Aujourd’hui,  aucune personne sensée ne peut  ne pas reconnaitre, qu’indépendamment du bien-fondé, des arguments juridiques justifiant la perte ou non de la légitimité électorale après le 23 octobre, la non réalisation des trois points précités, justifient largement à eux seuls, que le pouvoir a failli à la mission principale que le peuple lui a confié et que ce dernier est en droit de remettre en cause le mandat qui lui a été confié lequel ne peut se poursuivre indéfiniment.

Aujourd’hui,  aucune personne sensée ne peut accepter que la torture soit pratiquée encore  dans notre pays, comme l’a affirmé avec un luxe de détails, la militante des droits de l’homme Madame Nasraoui, dans une émission sur Ettounsia le lundi, premier octobre ! Devrions-nous nous taire pour ne pas faire ombrage au pouvoir quel qu’il soit ?

A leur place je recenserai les critiques d’où qu’elles viennent,  y répondrai et en tiendrai compte, s’il le faut,  pour corriger ma trajectoire.

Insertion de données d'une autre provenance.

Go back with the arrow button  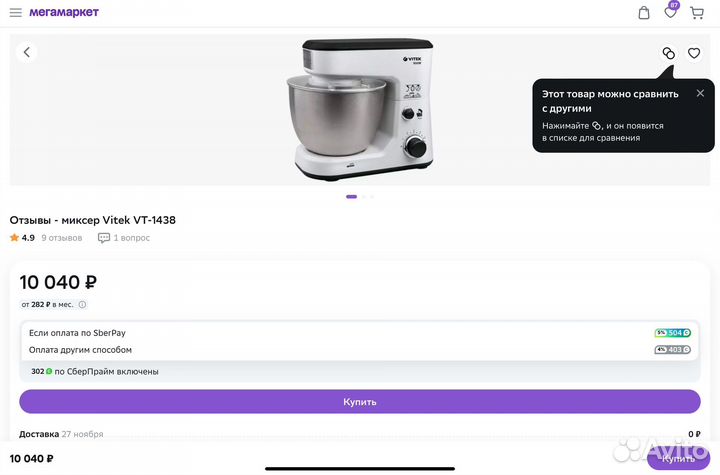tap(27, 52)
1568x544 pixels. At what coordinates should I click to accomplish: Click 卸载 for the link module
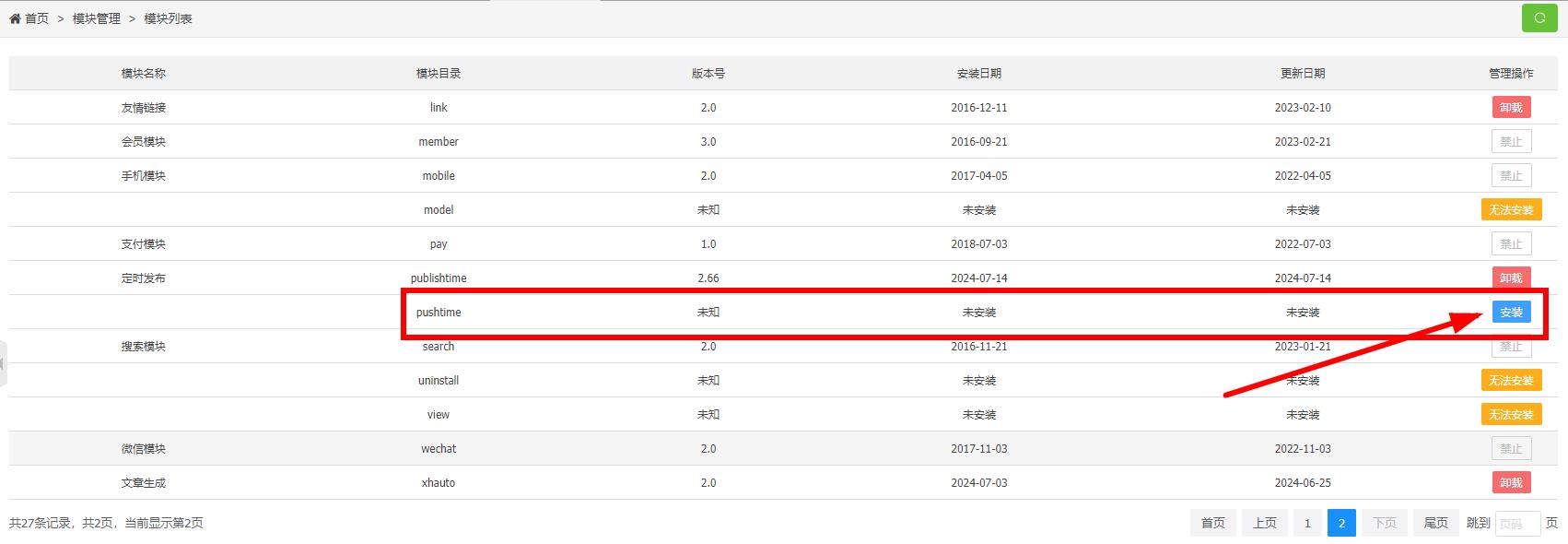click(1511, 108)
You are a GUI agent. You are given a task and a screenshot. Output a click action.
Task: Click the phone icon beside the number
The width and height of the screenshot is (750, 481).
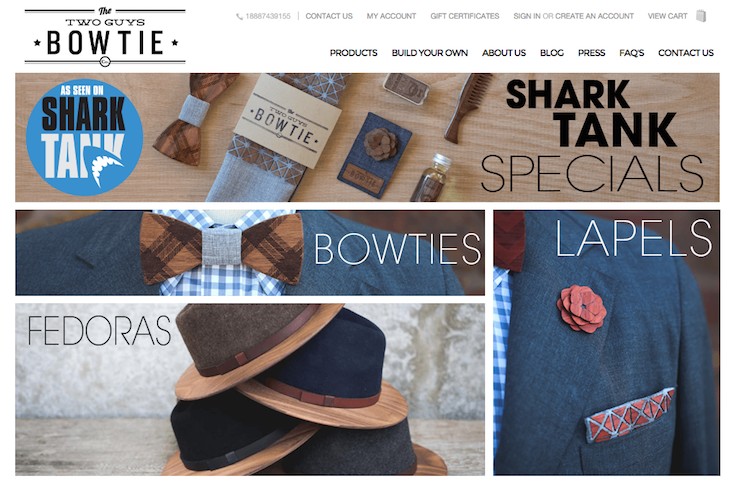tap(240, 16)
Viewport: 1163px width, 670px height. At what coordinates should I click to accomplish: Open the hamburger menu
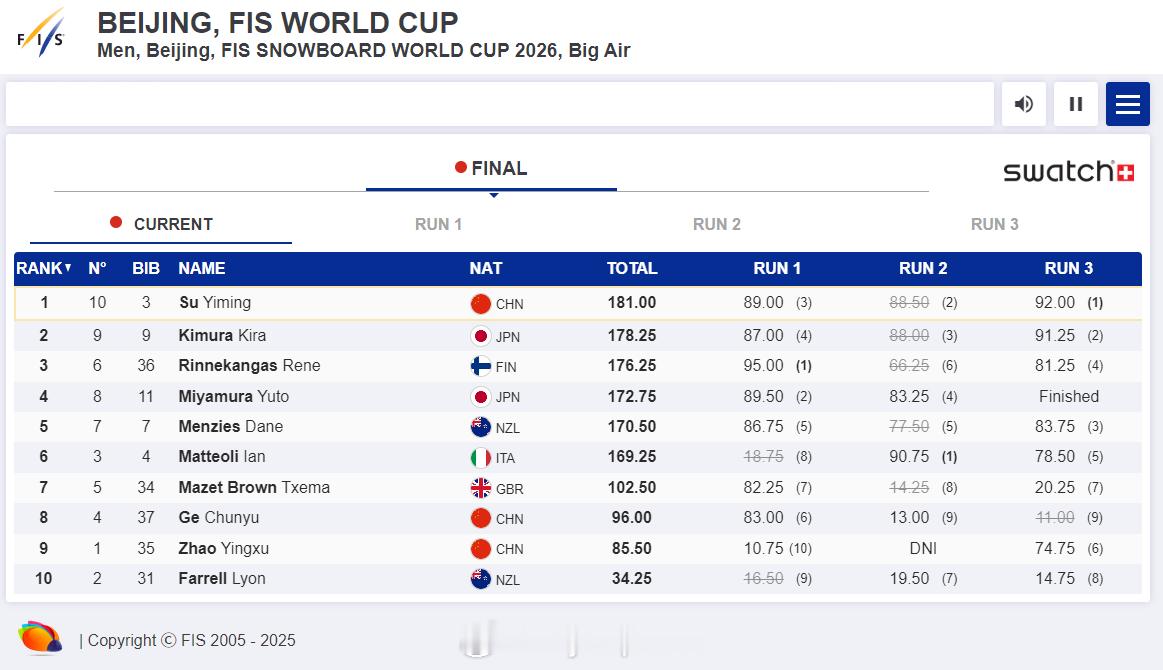pos(1127,104)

C’est l’apprentissage de la démocratie. Refuser cette démarche saine, surtout si on est à la tête d’Institutions qui se respectent, c’est adopter un réflexe d’autruche. C’est peut-être aussi une volonté de se placer au-dessus de tous, par orgueil, suffisance ou ignorance et perdre l’occasion de rapprocher les Tunisiens de leur gouvernement censé être celui de tous et non d’une fraction de la société et en qui ils ont fait confiance au départ, mais, hélas, ce n’est plus le cas aujourd’hui.

Pour ces diverses raisons et j’ai, certainement, omis d’autres, je dis que plus d’un en a assez.

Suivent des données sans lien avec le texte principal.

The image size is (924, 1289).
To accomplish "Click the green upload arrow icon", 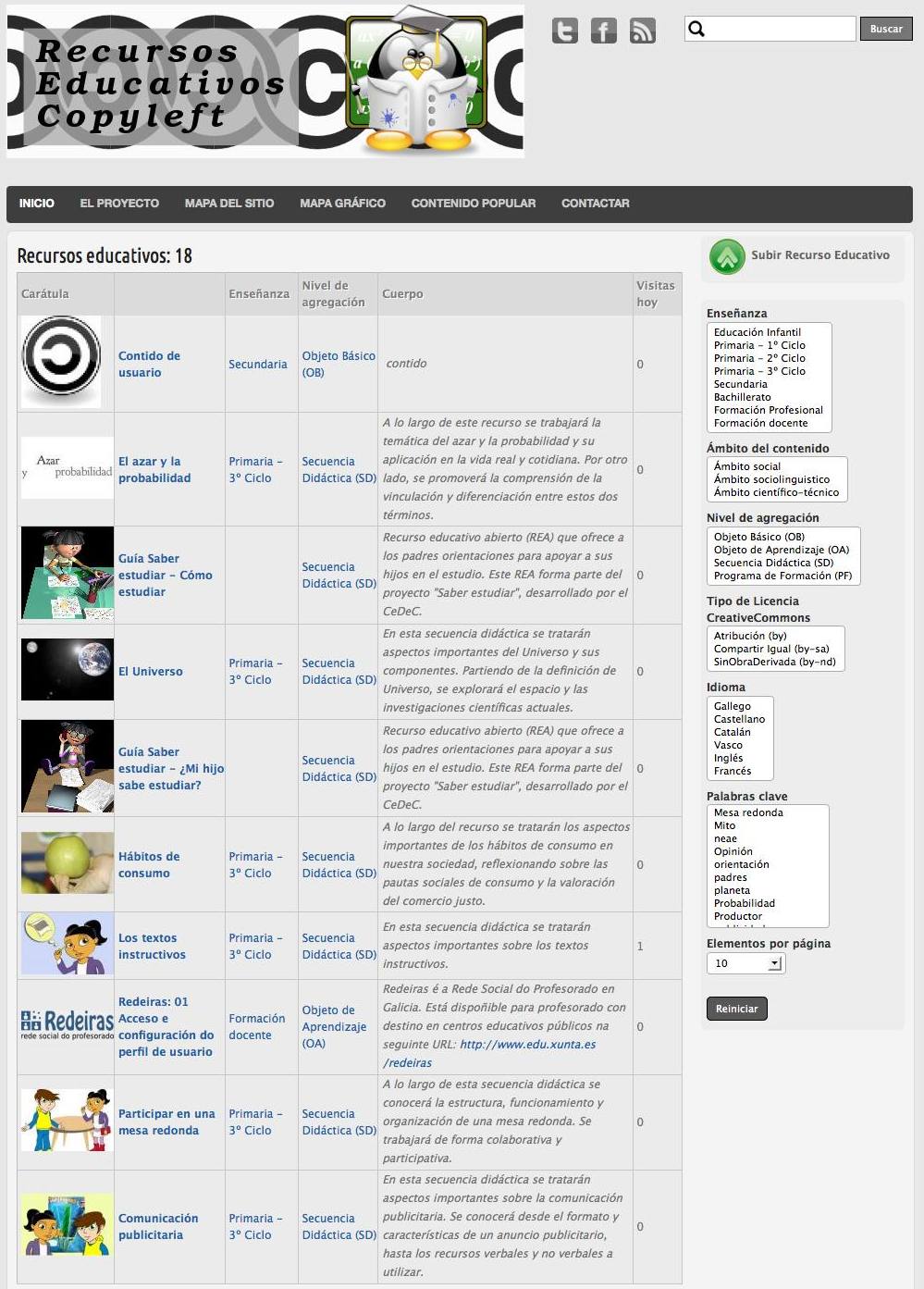I will pyautogui.click(x=727, y=256).
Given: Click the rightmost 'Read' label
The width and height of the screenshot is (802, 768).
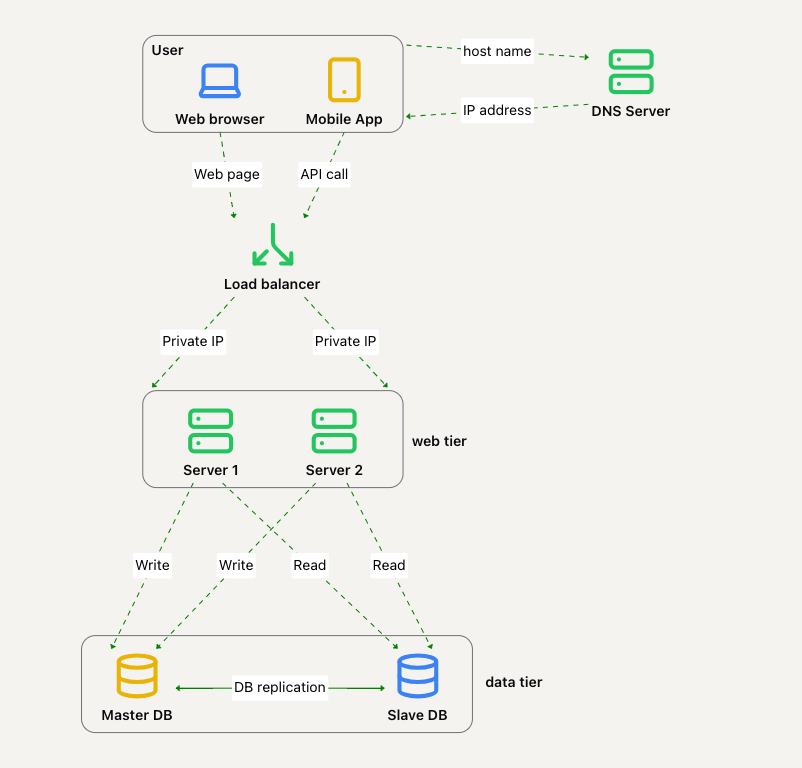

Oui, aujourd’hui tout doit être remis sur le tapis et discuté par l’ensemble des forces politiques, sans exclusive, sous l’égide de l’UGTT. Le timing pour achever le processus électoral dans toutes ses composantes y compris la neutralité de l’Administration, le rétablissement du règne de la Loi, la définition des  grandes lignes de notre programme économique et des priorités les plus urgentes de façon à clarifier l’horizon pour l’investisseur pour qu’il reprenne confiance et investisse dans le pays doivent être discutés franchement et sérieusement.
La feuille de route qui fera suite à cette rencontre contribuera à ramener  la confiance et la Paix sociale en redonnant de l’espoir à des concitoyens qui l’ont perdu et n’ont plus rien d’autre à perdre. C’est la tentative de la dernière chance.